As we all know by now, the territory Edward Albee plops his four characters into, in this venom-spewing play, is the equivalent of a 40-acre pit of quicksand. The harder they try to struggle free, the deeper they sink. Until dawn comes and everyone skulks off to try and reestablish the lies they live by, day to day.
Yes, Virginia Woolf is all about the fibs we tell ourselves, and each other, and what would happen if we could no longer wrap ourselves in their comfortable folds. Seemingly placid George and his wife, the sexy and braying Martha are the ultimate pairing of tarantula and scorpion, stripping each other of their protective lies and dragging their young guests, Nick and Honey, down with them.
The thrust and parry games that Albee invents in this play, lubricated with much alcohol and fueled by fantasies, are always fascinating to watch. And it is equally interesting to see how four actors can bring these deliriously flawed characters to life, for it is no small challenge.
In this production, George and Martha are portrayed by Gregory Violand and Molly McGinnis, and they have moments where the sparks truly fly. The gray-bearded Violand exudes a sort of exhausted disinterest as this college professor whose career has stalled completely. But he is brought to battling life after Martha keeps prodding him with insults and ultimately reveals their one closely-held secret. Violand gets stronger and more nuanced as the play goes on.
As Martha, McGinnis is suitably hard-edged and even quite vulnerable at times, but she doesn’t radiate the Earth Mother sensuousness that her character requires. Indeed, there is a rather sterile quality to many of George and Martha’s interchanges. Martha is driven by the lack of success of her husband, at the college where her father is the president, and that is galling to her. That rage, combined with their complicated issues on the offspring front, should fuel more bile and viciousness from her.
Their guests at this late evening psychological death match include the delicate and frequently upchucking Honey (Katie Nabors in blonde ditz mode) and her long-suffering husband Nick (a well-modulated Daniel Simpson), who also teaches at the college. As a couple, they have their own secrets that George and Martha exploit with relish.

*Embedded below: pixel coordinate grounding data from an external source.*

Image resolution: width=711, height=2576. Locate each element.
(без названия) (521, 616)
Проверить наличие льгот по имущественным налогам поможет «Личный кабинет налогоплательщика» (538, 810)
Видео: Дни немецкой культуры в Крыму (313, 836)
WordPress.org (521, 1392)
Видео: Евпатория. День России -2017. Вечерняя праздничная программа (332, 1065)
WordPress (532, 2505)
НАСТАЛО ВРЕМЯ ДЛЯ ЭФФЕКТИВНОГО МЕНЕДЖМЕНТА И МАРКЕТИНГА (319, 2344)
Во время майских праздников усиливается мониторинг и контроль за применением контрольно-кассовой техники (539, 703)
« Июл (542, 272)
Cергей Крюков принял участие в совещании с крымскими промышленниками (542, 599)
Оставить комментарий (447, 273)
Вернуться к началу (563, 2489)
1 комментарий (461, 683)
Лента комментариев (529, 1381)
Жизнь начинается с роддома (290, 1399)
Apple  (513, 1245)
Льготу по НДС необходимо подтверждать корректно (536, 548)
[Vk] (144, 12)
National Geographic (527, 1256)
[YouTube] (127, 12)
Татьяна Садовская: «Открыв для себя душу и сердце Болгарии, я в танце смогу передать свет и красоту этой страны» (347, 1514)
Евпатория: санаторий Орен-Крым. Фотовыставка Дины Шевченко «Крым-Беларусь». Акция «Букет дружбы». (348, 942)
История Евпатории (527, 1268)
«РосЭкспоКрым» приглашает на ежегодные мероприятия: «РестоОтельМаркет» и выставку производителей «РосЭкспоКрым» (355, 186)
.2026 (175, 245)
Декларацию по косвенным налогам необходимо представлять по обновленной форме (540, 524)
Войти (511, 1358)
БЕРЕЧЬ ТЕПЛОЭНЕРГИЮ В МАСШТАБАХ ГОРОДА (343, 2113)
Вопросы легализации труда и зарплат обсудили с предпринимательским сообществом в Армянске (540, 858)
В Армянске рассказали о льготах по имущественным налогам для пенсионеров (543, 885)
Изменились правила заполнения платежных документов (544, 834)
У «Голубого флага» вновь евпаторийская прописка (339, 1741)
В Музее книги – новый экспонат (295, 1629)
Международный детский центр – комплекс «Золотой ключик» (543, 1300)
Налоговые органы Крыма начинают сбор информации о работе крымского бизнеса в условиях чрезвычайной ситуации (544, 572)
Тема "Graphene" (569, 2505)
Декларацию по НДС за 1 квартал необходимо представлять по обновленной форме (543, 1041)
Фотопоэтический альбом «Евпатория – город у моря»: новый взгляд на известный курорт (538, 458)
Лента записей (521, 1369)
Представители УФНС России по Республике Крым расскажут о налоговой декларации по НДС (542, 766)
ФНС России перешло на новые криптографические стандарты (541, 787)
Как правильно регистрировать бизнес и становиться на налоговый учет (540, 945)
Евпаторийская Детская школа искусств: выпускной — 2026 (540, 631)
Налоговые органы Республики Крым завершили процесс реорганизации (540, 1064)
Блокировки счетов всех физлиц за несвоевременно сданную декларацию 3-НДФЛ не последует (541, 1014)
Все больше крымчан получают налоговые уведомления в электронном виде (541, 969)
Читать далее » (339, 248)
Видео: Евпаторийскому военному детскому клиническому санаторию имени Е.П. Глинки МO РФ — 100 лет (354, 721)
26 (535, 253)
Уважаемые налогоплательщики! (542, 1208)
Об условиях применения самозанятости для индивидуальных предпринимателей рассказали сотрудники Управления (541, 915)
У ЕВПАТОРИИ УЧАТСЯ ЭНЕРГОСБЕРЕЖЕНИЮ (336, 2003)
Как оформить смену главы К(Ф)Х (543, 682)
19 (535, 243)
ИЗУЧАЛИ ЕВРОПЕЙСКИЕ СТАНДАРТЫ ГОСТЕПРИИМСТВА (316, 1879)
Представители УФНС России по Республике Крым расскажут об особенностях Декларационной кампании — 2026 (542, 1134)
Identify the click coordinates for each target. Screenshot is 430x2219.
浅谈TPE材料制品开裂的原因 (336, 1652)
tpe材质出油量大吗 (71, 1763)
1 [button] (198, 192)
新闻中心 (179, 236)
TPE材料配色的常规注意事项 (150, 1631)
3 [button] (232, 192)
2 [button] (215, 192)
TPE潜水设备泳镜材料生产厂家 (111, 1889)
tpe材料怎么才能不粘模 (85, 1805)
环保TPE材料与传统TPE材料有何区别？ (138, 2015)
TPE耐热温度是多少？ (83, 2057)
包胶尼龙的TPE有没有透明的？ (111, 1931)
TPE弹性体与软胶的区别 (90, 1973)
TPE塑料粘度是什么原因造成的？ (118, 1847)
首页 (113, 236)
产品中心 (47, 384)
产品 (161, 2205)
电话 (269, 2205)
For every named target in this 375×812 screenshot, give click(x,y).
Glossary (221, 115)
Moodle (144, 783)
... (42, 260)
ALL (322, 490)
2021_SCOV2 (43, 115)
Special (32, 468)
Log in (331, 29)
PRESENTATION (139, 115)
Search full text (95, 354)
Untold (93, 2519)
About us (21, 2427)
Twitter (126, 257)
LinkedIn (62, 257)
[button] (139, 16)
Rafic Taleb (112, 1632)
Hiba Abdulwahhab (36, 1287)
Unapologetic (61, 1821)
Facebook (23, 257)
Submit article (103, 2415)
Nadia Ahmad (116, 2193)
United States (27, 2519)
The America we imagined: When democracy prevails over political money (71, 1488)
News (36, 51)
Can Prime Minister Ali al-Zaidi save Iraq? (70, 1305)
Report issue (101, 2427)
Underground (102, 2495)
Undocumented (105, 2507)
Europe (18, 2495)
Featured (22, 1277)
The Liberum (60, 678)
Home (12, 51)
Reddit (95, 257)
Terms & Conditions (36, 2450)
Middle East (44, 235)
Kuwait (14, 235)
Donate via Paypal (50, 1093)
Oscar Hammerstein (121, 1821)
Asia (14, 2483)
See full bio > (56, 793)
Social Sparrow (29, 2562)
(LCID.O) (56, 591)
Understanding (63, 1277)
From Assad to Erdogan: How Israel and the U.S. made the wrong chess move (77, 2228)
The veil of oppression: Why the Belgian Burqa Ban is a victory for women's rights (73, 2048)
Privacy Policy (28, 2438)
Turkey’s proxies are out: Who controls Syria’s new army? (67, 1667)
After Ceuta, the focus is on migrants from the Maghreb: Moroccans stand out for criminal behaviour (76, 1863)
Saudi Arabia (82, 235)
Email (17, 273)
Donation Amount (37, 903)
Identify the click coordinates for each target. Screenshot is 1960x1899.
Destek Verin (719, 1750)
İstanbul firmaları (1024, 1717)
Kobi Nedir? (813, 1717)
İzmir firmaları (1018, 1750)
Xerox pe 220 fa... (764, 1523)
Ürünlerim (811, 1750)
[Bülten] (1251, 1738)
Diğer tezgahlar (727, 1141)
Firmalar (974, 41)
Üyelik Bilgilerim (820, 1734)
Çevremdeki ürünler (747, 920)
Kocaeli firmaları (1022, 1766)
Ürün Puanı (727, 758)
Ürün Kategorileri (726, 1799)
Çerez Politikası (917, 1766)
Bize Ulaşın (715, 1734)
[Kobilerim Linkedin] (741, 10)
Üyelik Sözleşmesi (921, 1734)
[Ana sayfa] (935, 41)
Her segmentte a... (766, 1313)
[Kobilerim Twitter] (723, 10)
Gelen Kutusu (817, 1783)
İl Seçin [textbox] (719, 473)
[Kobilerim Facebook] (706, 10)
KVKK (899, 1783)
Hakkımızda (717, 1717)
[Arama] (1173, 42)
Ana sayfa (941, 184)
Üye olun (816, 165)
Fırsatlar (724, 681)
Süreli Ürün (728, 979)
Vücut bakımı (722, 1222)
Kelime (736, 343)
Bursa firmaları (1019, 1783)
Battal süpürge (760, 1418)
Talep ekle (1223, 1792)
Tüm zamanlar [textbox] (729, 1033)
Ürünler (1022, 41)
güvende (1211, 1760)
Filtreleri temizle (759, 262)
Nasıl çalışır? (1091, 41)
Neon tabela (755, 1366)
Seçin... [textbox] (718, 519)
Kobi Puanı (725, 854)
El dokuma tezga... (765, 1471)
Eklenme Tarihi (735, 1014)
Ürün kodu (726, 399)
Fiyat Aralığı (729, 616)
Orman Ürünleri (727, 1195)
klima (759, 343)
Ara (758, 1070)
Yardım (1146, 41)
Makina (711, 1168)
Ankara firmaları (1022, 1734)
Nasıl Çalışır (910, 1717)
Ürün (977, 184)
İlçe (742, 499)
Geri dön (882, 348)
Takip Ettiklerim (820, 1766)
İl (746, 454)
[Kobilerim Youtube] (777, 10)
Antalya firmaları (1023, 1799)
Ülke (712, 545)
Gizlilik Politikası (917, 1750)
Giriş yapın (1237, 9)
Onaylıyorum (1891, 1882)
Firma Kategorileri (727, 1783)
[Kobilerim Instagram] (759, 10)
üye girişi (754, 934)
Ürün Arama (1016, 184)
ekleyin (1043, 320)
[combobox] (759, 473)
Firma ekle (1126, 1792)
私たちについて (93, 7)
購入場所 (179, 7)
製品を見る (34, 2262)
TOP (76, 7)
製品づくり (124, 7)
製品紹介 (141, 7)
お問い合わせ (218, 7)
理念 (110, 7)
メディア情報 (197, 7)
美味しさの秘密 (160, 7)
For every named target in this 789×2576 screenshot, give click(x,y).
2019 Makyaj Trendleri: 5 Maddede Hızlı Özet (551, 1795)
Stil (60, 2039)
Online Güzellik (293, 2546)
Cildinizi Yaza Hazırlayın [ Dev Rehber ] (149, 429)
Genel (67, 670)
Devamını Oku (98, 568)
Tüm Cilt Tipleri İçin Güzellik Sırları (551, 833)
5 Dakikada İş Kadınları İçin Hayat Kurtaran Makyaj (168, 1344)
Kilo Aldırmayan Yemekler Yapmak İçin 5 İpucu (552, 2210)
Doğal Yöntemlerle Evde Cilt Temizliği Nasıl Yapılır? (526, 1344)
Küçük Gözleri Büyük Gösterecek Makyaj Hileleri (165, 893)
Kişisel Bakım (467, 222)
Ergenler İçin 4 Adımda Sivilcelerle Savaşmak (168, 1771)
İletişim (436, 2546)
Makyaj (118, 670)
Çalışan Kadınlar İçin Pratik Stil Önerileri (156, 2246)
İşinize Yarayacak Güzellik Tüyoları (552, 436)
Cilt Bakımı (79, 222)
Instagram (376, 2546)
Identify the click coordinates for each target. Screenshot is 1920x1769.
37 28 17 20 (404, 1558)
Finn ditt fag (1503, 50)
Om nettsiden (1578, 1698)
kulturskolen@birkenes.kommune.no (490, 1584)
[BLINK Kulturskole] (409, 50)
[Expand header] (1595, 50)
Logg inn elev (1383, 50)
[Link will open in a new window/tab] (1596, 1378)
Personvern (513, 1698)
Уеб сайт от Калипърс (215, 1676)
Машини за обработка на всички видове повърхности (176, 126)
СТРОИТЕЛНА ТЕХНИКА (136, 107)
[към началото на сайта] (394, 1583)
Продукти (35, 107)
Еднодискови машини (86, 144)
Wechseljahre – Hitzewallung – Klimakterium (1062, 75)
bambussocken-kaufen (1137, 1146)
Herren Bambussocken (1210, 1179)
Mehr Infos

It must be noted that all the actors are facing an obstacle in the minimalist scenic design created by Kristen Nicole and director Martin Friedman. In his program notes, Friedman mounts a defense of this approach, which eliminates almost all the trappings of a typical mid-level professor’s house in favor of several platforms at different levels and precious few set pieces or props. These include a small bar with bottles, ice bucket and glasses, along with a few books, pillows, shoes and other domestic detritus left artfully disarrayed around the stage.
While this bare bones approach can work with some shows, Virginia Woolf is different. We need to see the “stuff” of their life to get a sense of how completely stuck they are in their cosseted, dead-end misery. And just for practicality sake, it helps to have items on the set so that actors can move from one place to another for a reason (to sit in an easy chair, to look at a picture) instead of just roaming back and forth and sitting wherever.
Plus, with the actors often speaking to each other from different levels and across a wide expanse of stage, the intimacy of the play is reduced and the pressure the actors can exert on each other is thereby softened. It would have been better to have a full, detailed scenic design or go totally minimalist—just four stools on a small section of the stage—instead of splitting the difference.
That said, Friedman is a deft and insightful director, helping his cast to cadge some shivers of revulsion from this classic play. And as always, Albee’s words carry the day, taking us on a fraught journey through an evening of barely civilized confrontation, showing us how our illusions can either protect us or destroy us.
Who’s Afraid of Virginia Woolf?
Through October 4 at Lakeland Civic Theatre, Lakeland Community College Campus, just south of Rt. 90 and Rt. 306 in Kirtland, 440-525-7134.